Blessed Anthony Baldinucci, SJ

Born : June 19, 1665
Died : November 7, 1717
Beatified: March 25, 1893

Anthony Baldinucci was born in Florence, Italy and at the age of eleven, began his studies at the Jesuit school, San Giovannino. He thought of joining the Dominicans in the footsteps of his older brother Philip, but because of his delicate health, his father advised him to discern God’s will for himself and recommended Anthony to make the Spiritual Exercises under a Jesuit’s direction. The outcome of this retreat led Anthony to choose to follow St Ignatius and he entered the novitiate of Sant Andrea on April 21, 1681.
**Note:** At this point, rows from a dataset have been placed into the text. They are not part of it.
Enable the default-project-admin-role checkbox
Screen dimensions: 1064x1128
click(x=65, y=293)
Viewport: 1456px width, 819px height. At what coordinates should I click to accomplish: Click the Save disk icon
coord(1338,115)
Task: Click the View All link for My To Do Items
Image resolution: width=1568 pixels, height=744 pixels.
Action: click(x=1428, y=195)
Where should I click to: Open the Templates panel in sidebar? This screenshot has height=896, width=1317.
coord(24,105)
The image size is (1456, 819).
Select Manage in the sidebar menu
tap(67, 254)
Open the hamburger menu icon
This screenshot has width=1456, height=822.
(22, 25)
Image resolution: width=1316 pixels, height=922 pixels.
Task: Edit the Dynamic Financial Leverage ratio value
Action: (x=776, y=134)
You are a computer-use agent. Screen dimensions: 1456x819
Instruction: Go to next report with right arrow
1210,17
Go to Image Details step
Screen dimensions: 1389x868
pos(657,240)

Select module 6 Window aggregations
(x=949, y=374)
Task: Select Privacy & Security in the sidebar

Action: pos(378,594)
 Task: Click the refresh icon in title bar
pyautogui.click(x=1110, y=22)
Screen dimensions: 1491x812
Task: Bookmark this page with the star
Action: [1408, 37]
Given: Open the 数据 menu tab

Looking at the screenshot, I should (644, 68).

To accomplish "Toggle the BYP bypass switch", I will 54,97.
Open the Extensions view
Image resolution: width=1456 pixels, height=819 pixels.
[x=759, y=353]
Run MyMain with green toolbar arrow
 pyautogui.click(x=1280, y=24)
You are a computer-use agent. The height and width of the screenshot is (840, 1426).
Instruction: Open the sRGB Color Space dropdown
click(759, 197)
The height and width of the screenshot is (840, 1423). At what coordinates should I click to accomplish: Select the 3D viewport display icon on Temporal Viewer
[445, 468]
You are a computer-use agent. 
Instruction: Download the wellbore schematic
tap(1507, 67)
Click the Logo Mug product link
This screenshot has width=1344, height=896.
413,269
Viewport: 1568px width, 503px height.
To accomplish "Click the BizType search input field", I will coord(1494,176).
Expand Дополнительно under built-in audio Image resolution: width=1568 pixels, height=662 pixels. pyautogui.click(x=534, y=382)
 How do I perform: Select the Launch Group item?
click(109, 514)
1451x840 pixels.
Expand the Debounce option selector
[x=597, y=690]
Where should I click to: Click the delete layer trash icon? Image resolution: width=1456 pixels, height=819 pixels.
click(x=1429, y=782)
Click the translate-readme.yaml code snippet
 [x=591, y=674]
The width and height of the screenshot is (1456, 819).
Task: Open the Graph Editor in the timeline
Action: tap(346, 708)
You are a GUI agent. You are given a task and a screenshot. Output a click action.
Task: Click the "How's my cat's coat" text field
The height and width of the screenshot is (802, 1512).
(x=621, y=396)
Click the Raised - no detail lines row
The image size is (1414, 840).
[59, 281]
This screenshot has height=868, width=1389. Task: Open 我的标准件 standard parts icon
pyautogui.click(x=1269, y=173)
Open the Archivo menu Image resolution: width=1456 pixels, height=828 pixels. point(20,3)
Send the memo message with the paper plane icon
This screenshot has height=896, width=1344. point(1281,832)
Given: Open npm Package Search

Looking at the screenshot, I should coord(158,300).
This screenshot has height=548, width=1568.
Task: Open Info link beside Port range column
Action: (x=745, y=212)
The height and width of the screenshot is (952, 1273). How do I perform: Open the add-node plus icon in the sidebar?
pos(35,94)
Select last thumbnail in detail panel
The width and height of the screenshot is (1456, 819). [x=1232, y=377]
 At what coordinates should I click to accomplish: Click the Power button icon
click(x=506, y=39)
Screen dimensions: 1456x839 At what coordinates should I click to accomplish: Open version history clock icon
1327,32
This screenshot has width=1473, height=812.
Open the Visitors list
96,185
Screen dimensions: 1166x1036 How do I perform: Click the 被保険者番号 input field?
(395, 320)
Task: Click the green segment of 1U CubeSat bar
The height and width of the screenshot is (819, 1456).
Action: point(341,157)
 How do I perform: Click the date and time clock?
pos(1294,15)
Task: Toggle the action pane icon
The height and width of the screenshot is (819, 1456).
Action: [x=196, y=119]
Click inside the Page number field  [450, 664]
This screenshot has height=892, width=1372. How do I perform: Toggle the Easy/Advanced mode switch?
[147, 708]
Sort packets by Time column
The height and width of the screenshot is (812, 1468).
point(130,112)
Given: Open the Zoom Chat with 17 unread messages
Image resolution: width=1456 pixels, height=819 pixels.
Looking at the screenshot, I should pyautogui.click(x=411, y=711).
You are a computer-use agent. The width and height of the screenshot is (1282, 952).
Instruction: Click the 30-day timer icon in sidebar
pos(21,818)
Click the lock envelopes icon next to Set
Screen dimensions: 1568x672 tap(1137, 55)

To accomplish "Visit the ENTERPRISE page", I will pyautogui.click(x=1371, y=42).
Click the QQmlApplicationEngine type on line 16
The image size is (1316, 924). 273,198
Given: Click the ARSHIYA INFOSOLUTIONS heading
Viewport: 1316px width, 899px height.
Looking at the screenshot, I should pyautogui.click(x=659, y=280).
Anthony spent the next fourteen years in Jesuit training. He began his study of humanities at the Roman College in 1684 after he pronounced his three simple vows. Then he taught at Terni and Rome between 1687 and 1690. After being in the Society for nine years, he had requested on three occasions to serve foreign missions in India, China or Japan but each request was turned down due to his uncertain health. In God’s wisdom, Anthony was to be a missionary, not in any foreign country but in his own native land. God was already preparing him for this role during his years studying theology in Rome. During the three years, Anthony frequently spent Sunday afternoons in the Roman public squares encouraging those gathered round to hear him, to attend the missions then being held in the local Roman parishes. Little did he know that such missions would one day be his main preoccupation. He was ordained on October 28, 1695 and spent two more years completing his tertianship.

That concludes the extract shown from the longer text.